## What the task asks:
Look through the entries for the line containing "The height and width of the screenshot is (565, 472).". Then output that line and every line after it, exactly, to the end.

------ Working data

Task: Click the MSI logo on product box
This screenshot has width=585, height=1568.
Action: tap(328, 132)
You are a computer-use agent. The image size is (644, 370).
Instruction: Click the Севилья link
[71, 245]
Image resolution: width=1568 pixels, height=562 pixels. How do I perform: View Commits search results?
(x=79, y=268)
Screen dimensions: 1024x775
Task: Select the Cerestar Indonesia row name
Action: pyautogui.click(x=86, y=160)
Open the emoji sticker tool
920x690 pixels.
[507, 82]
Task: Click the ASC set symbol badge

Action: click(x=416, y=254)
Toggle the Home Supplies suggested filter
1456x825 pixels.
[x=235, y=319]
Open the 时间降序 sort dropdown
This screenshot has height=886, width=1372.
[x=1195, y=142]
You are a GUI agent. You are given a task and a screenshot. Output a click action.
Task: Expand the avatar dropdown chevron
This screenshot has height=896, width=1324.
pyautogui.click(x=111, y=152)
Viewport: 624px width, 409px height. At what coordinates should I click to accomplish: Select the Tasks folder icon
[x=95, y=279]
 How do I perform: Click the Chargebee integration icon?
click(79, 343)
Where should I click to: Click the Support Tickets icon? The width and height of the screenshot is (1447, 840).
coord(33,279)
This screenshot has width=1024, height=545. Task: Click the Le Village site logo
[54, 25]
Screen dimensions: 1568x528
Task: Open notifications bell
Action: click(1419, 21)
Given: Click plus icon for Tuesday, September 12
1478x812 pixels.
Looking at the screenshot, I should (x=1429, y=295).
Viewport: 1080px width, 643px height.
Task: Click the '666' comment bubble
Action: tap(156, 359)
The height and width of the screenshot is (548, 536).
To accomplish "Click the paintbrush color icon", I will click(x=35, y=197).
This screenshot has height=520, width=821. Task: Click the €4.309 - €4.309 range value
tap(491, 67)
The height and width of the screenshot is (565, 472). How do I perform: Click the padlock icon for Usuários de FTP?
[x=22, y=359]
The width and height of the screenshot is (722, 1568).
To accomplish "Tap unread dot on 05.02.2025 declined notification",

------------

## The completed task:
The height and width of the screenshot is (565, 472). How do I perform: Click the padlock icon for Usuários de FTP?
[x=22, y=359]
The width and height of the screenshot is (722, 1568).
To accomplish "Tap unread dot on 05.02.2025 declined notification",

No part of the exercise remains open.